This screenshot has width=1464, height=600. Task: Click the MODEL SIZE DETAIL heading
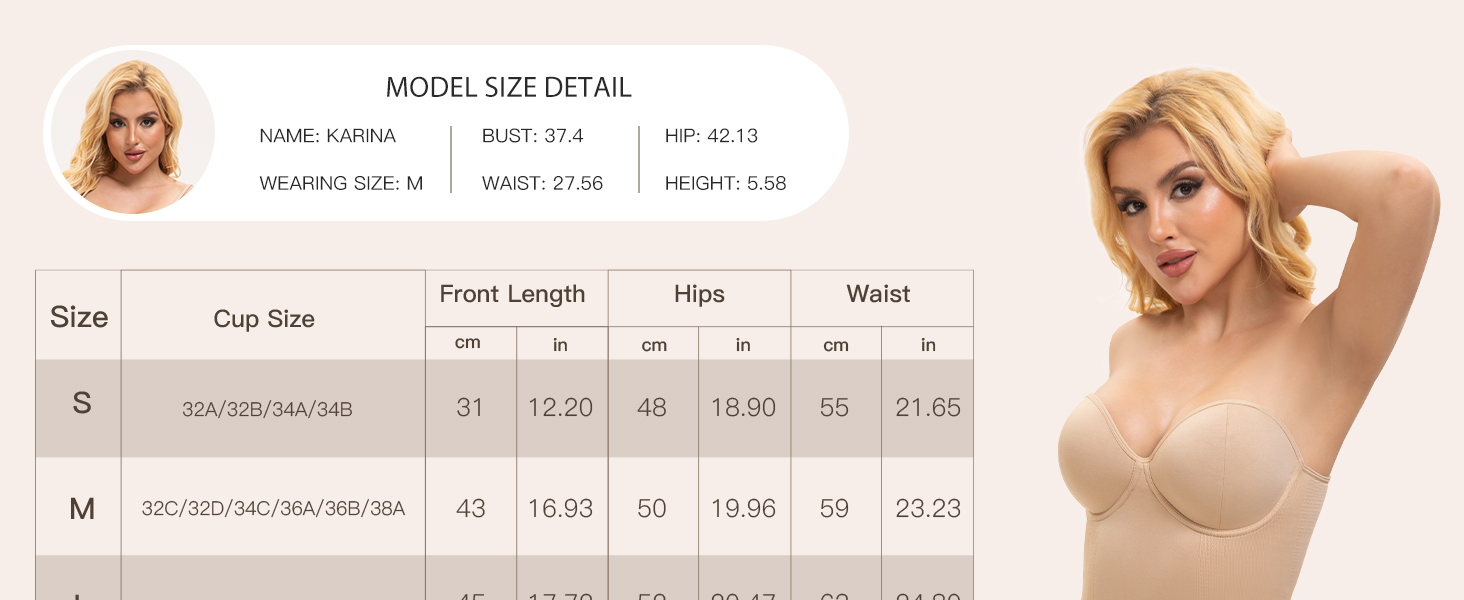click(x=508, y=88)
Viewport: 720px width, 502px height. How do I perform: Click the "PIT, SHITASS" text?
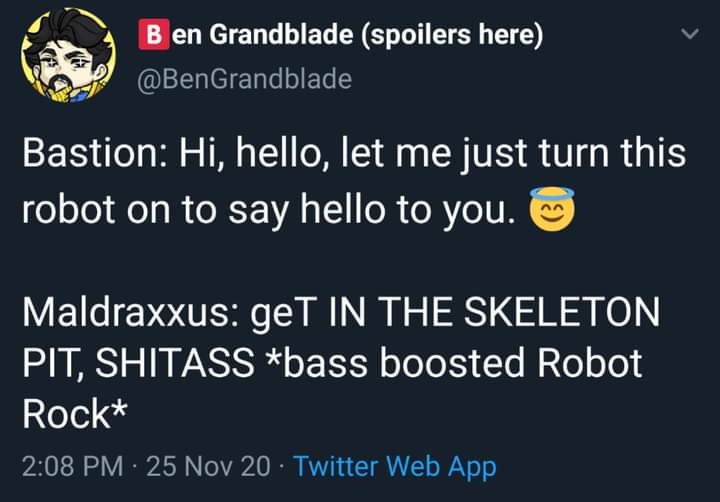(138, 363)
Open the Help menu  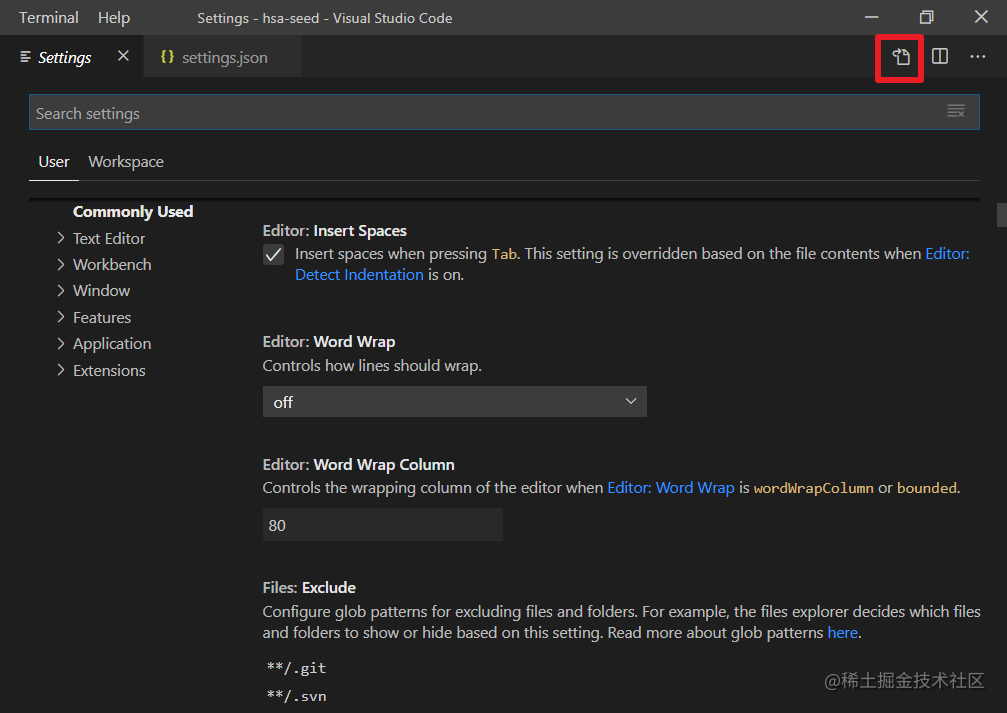114,18
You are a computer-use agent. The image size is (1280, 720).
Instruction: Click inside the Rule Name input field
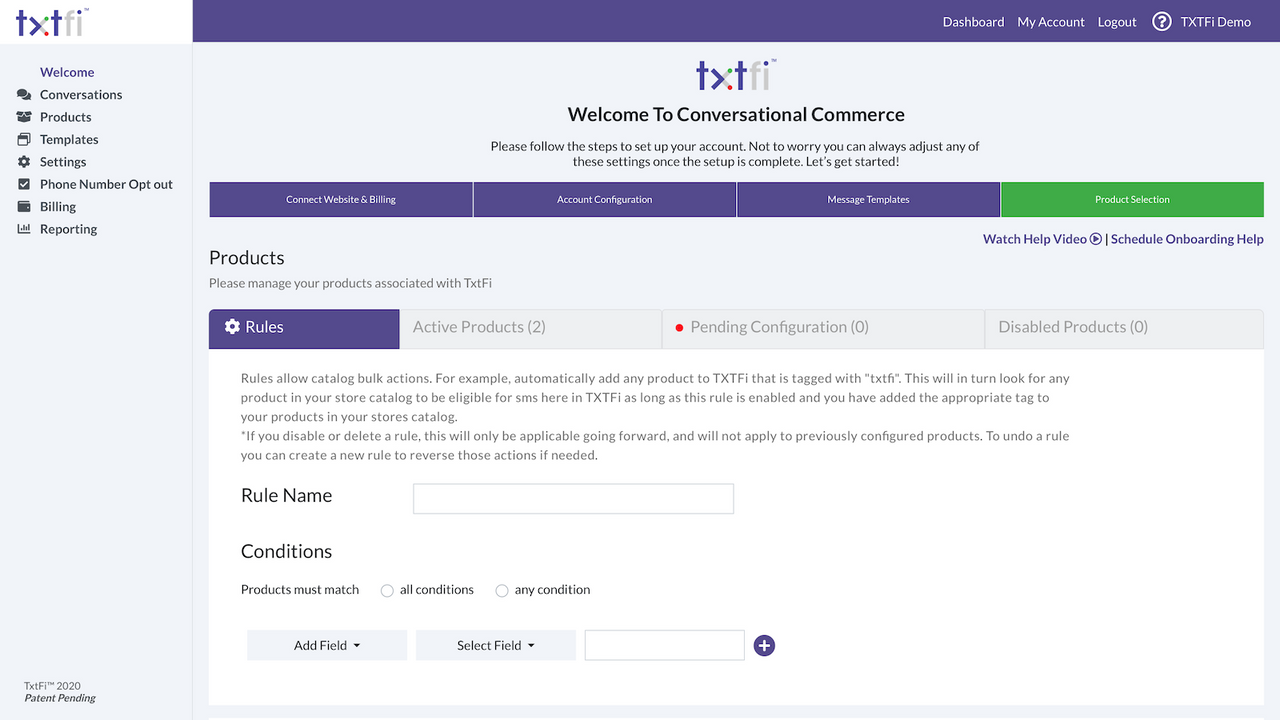tap(573, 498)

::::

◆ **INSTRUCTIONS FOR THE TASK**:
Transcribe word for word only the lines from the one with "Instruction: Click inside" through the end of the listing; every picture is to be omitted.

◆ **REPLY TO THE EXERCISE**:
Instruction: Click inside the Rule Name input field
tap(573, 498)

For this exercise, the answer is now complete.